The code with all the other bits taken out:
var lGround:Array;
function Start () {
var lGround= new Array();
}
function OnCollisionEnter(other:Collision){
if(other.gameObject.tag == "Ground"){
var gcontainer:GameObject=other.collider.gameObject;
print(gcontainer);
lGround.Add(gcontainer);
}
}
The print line returns (5x): Cube (UnityEngine.GameObject) UnityEngine.MonoBehaviour:print(Object)
Which seems to be the cube object. (There are five of them that it is falling into.) I then get this error (5x): NullReferenceException: Object reference not set to an instance of an object Lemming.OnCollisionEnter (UnityEngine.Collision other) (at Assets/Scripts/Lemming.js:46)
How do I add the object colliding to an array properly?
Answer by ransomink · Mar 17, 2014 at 12:04 PM
You are declaring the var lGround twice: (1) at the top of your script, (2) inside the Start() function. Anything you declare inside of a function will exist only inside the scope of 'that' function. Because of this, you cannot access var lGround = new Array(); outside of the Start() function.
However, you did declare lGround at the top of your script, but, you never created an instance for it, like, lGround = Array();. Inside of your Start() function simply delete "var"
// INSPECTOR VARIABLES //
public var lGroundArray : GameObject[];// a built-in Array (will display in the editor)
//PRIVATE VARIABLES //
private var lGround : Array;// an array holding all ground collision GameObjects
// used for initialization
function Start ()
{
lGround = Array ();// create an instance of the array
Debug.Log ( "lGround Array: " + lGround );// display the array (for reference; it should be empty, of course :P)
}
// check collision for rigidbody GameObjects
function OnCollisionEnter ( other : Collision )
{
// check if the collided GameObject has the specified tag
if ( other.gameObject.tag == "Ground" )
{
var gContainer : GameObject = other.gameObject;
Debug.Log ( "gContainer: " + gContainer.name );// display the collided GameObject
lGround.Push ( gContainer );// add the collided GameObject to the array (which is no longer empty)
Debug.Log ( "lGround Array: " + lGround );// display the contents of the array (updated with the collided GameObject)
/* copy the Unity javascript array into the built-in array.

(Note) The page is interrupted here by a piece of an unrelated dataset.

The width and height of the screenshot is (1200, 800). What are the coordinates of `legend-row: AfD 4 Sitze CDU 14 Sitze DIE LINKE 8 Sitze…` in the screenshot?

This will display the contents of the lGround array (your collided GameObjects)
inside the editor AND update it everytime a new collision occurs, so long as the tag matches */
lGroundArray = lGround.ToBuiltin ( GameObject ) as GameObject[];
}
}
Really, don't use Arrays they are slow and not typesafe. Use Lists.
Can you do Lists in Unityscript, I'm not sure if that's an option? If so, please, do tell. Anything to save on speed...
Answer by whydoidoit · Mar 17, 2014 at 10:03 AM
First you should really
import System.Collections.Generic;
And use
var lGround = new List.<GameObject>();
They're faster and typesafe (you will also get intellisense on the members).
Next that line needs to appear outside the Start function because at the moment it is just a local variable that exists in Start! You are not initializing the one in the script (because you added var to the beginning of the initialization line you created a local variable with the same name!)